> Problem to solve
Print the lines that start the entries and continue through the one holding "Netflix (728, 391)", please, exactly and with the pictures omitted.
▬▬▬▬▬▬
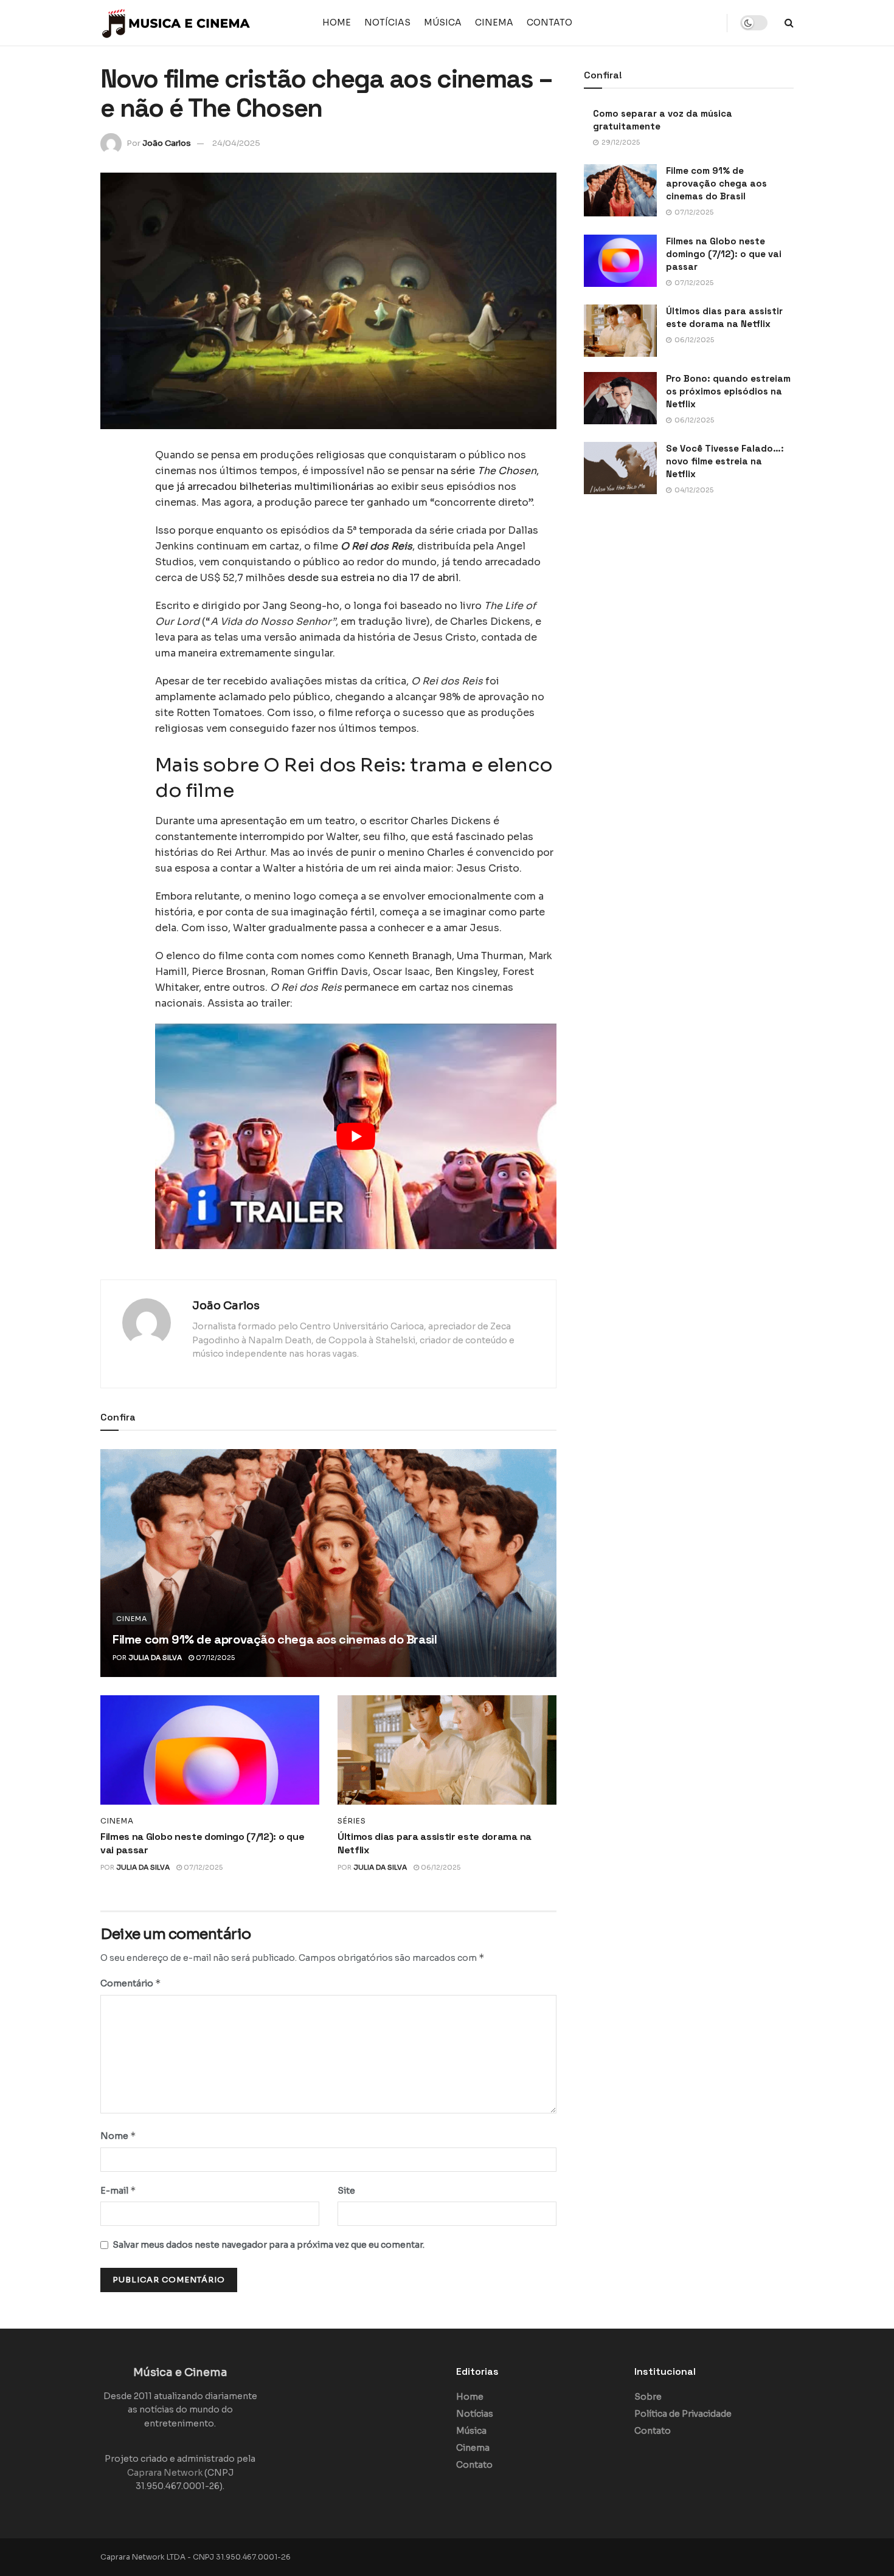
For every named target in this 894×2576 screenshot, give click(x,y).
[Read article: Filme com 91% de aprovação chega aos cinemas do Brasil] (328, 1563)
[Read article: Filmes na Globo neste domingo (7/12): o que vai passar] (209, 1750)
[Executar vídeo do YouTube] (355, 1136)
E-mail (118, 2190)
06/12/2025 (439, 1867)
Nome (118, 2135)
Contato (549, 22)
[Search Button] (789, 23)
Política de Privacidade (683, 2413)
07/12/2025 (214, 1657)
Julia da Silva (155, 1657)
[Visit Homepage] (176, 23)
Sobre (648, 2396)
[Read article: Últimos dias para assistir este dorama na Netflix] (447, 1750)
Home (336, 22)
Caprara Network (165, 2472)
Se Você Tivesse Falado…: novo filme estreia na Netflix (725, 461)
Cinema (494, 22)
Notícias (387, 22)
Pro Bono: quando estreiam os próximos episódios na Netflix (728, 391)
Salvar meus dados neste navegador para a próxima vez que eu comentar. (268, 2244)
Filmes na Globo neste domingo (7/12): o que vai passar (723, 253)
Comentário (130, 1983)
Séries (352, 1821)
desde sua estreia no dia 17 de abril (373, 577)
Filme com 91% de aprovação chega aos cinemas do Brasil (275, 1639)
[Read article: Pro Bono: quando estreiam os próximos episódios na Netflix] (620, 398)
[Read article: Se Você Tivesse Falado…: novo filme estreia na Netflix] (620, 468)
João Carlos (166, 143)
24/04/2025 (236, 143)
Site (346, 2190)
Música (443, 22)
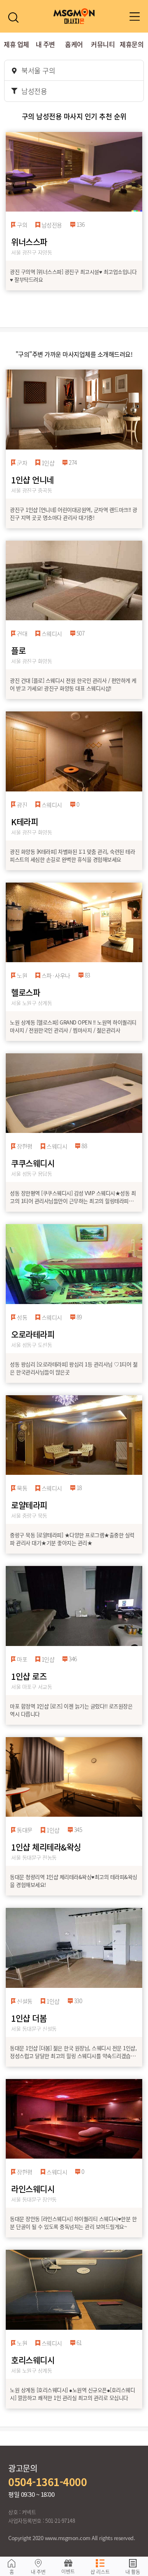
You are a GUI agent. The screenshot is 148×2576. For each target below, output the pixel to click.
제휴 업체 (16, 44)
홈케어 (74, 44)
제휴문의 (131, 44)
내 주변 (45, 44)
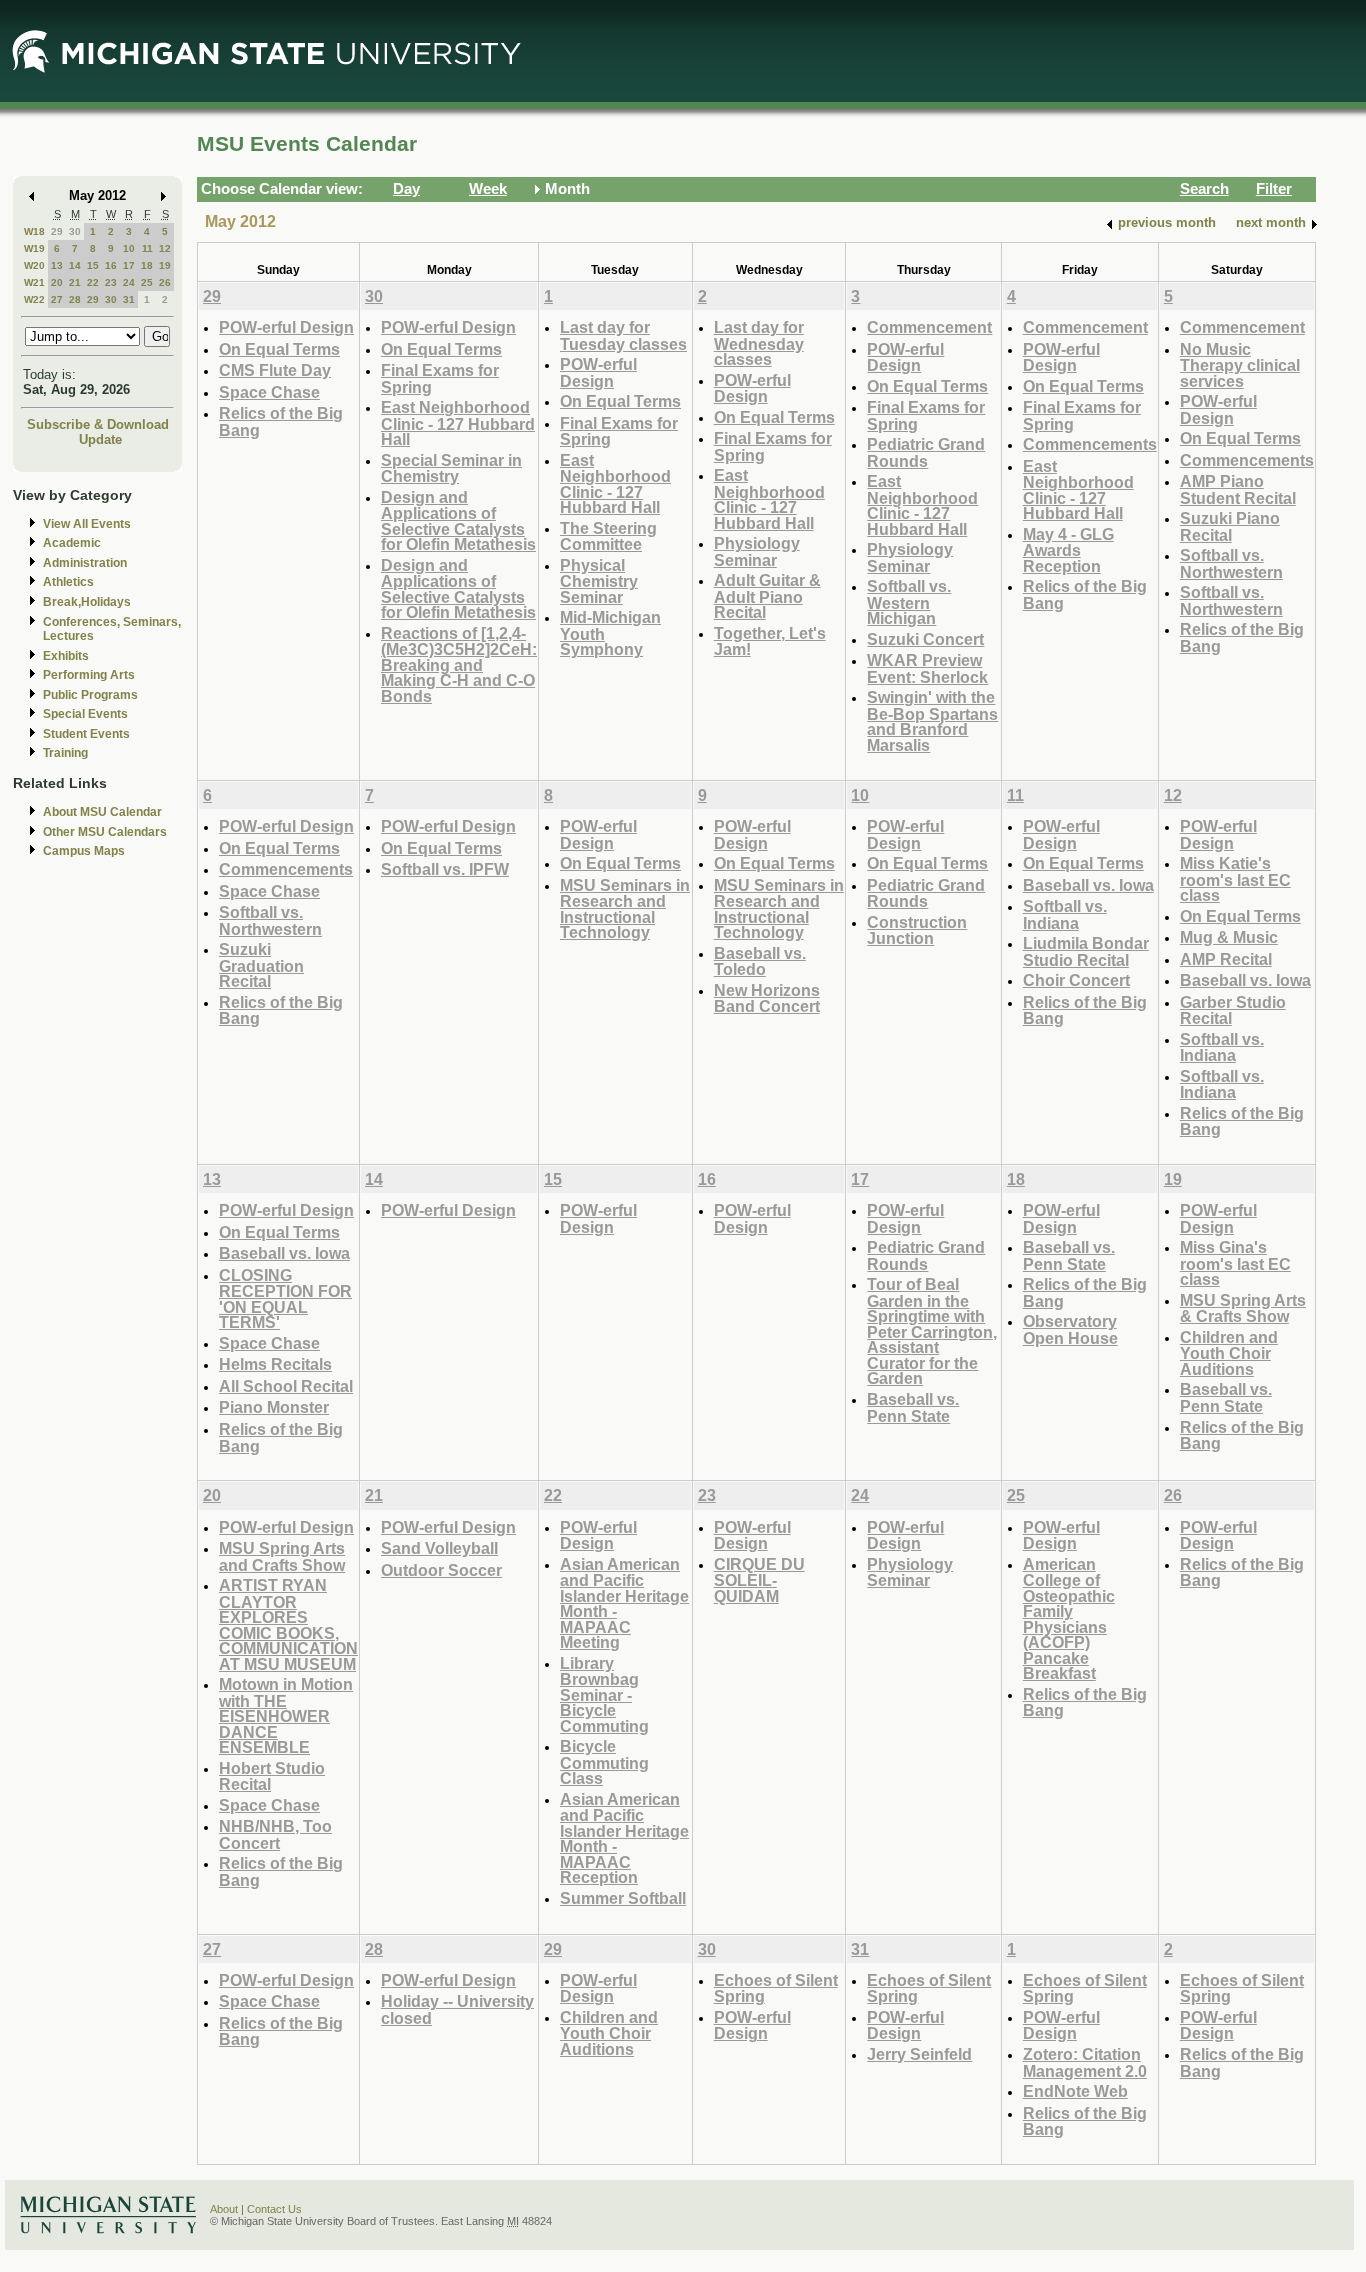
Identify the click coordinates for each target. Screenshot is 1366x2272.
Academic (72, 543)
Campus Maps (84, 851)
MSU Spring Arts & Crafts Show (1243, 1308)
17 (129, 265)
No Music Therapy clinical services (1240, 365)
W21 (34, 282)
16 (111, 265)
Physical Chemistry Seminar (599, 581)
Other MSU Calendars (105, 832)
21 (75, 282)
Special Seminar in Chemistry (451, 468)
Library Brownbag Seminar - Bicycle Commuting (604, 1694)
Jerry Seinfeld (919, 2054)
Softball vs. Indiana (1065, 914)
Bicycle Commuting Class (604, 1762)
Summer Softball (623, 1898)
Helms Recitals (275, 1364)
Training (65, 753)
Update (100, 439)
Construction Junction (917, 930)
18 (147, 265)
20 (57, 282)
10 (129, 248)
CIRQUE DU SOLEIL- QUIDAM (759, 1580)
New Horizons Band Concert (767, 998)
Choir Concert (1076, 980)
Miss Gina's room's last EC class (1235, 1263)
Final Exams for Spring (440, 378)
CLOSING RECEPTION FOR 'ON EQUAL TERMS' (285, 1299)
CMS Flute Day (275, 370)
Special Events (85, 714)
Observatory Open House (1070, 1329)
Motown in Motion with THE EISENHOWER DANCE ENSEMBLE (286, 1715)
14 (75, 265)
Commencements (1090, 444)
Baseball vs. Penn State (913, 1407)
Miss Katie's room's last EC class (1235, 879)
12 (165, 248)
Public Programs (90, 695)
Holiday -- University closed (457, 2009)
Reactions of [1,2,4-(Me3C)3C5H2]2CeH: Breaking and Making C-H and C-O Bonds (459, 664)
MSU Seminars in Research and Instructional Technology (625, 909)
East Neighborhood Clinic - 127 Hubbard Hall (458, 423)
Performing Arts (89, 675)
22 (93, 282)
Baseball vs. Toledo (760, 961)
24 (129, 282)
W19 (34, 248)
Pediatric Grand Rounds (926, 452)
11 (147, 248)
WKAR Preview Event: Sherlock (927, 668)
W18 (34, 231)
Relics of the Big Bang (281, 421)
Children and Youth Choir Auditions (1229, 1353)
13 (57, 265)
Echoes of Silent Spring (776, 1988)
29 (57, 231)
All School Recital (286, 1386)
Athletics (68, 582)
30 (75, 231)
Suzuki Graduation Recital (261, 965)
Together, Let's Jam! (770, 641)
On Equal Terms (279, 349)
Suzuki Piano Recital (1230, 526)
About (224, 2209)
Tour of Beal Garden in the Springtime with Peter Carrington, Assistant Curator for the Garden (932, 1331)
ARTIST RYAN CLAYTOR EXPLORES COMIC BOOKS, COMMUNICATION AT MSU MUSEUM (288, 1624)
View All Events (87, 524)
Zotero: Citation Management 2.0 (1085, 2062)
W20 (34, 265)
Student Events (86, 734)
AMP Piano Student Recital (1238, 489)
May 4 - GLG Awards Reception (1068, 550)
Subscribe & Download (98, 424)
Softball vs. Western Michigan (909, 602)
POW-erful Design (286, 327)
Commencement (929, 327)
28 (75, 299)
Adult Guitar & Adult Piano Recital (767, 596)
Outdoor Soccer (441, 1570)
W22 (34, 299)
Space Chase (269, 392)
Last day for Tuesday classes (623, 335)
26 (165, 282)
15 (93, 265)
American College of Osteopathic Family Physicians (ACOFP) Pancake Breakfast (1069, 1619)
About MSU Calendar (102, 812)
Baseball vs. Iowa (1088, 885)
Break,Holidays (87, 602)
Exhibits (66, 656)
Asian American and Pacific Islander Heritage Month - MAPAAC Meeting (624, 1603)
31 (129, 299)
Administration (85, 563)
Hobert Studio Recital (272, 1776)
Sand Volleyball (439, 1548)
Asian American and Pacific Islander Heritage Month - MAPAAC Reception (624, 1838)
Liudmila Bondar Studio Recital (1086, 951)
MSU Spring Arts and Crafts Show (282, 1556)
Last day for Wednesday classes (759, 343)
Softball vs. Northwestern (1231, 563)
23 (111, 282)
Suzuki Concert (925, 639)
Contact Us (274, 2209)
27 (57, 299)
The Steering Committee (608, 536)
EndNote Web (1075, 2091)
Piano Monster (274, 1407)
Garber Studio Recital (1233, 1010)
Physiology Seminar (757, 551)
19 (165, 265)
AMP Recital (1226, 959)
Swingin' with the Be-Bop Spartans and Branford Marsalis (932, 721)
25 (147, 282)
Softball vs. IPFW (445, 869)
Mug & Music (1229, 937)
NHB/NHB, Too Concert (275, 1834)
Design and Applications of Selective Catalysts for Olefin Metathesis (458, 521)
▬▬▬▬▬▬
> Answer to the exercise
For every named target in this 894×2576 screenshot, give click(x,y).
[Read article: Filme com 91% de aprovação chega aos cinemas do Brasil] (328, 1563)
[Read article: Filmes na Globo neste domingo (7/12): o que vai passar] (209, 1750)
[Executar vídeo do YouTube] (355, 1136)
E-mail (118, 2190)
06/12/2025 (439, 1867)
Nome (118, 2135)
Contato (549, 22)
[Search Button] (789, 23)
Política de Privacidade (683, 2413)
07/12/2025 (214, 1657)
Julia da Silva (155, 1657)
[Visit Homepage] (176, 23)
Sobre (648, 2396)
[Read article: Últimos dias para assistir este dorama na Netflix] (447, 1750)
Home (336, 22)
Caprara Network (165, 2472)
Se Você Tivesse Falado…: novo filme estreia na Netflix (725, 461)
Cinema (494, 22)
Notícias (387, 22)
Pro Bono: quando estreiam os próximos episódios na Netflix (728, 391)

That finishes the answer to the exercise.